What is a shareholders’ agreement?
A shareholder agreement is an agreement entered into by all or some of the shareholders of a company that outlines how it is managed, the ownership of the shares and the protection and rights of the shareholders.
Why do you need a shareholders’ agreement?
Although not a legal requirement, without a shareholders’ agreement, any disputes between the shareholders and/or directors of a company would have to be settled using the articles of association. A company’s articles of association lay out the basic rules of how the company will be run, including things such as the rights of shareholders and the process for appointing directors. This is one of two documents that all companies must legally have under the Companies Act 2006 when registering a new company. These are often written in a standard way and do not necessarily suit all companies.
Although the articles of association and a shareholders’ agreement are very similar in nature, and their contents will quite often overlap, the shareholders’ agreement is a confidential document, whereas the articles of association are open for the public to view at Company House. This may affect the decision about what is included in the articles of association and what should be kept private in the shareholders’ agreement.
It is important, therefore, to make sure that these two documents cover all the most essential points of running the business such as each shareholder’s rights and obligations. This can give the directors and shareholders peace of mind and security that their rights would be upheld should there be a dispute.
Companies are subject to many default laws concerning their governance. A shareholders agreement can be used to vary these default rules, where this is appropriate.
In some circumstances a lender may require a shareholder’s agreement as a pre-condition for raising finance.
A shareholder’s agreement can protect the rights of minority shareholders. It can also ensure there is a process in place to protect the company where there is a change in the circumstances of one of the shareholders. This can be particularly important if the company relies particularly on the actions of one shareholder or director.
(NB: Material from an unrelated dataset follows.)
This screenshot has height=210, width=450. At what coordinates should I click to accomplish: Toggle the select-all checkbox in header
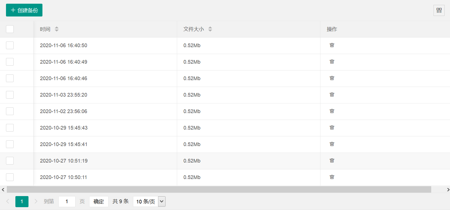pos(10,29)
Things to include in a shareholders’ agreement
There are shareholders’ agreement templates available online, that are fairly inexpensive, but it is wise to avoid these as they will not have been prepared specifically for your company and its shareholders. This means the agreement will not have been tailored to your particular needs, so could fail to take account of specific issues you are likely to face, causing the potential for problems that could have been avoided. It is always advisable to get a legal professional to draw up a bespoke agreement for you, that way you can ensure that you have covered all bases.
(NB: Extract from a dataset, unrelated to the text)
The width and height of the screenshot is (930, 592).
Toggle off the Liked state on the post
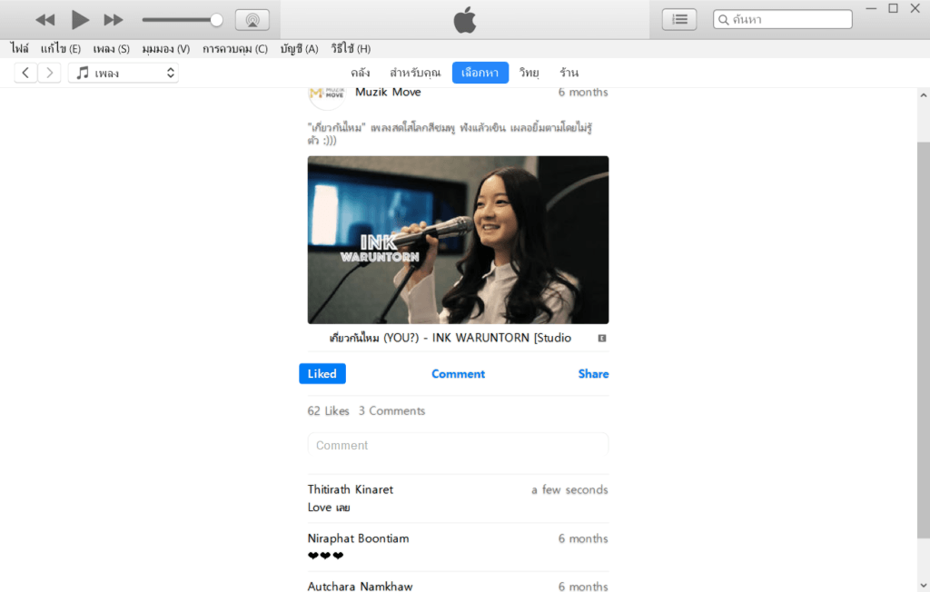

The main things to consider including in a shareholders’ agreement are:
- The nature of the company and its purpose
- The process for appointing a director
- How decisions about the company will be made
- How disputes will be resolved
- The shareholders’ rights to information
- How shares will be distributed and sold
- Any restraint provisions on shareholders
These are some of the key points to include, but depending on the nature of a company, extra details may need to be added. This can affect the cost and time it takes to draft the document, particularly if certain points need to be negotiated. A solicitor can help you to decide what to include in your articles of association and your shareholders’ agreement, giving you the legal framework to effectively run your company and keep you and the other shareholders protected.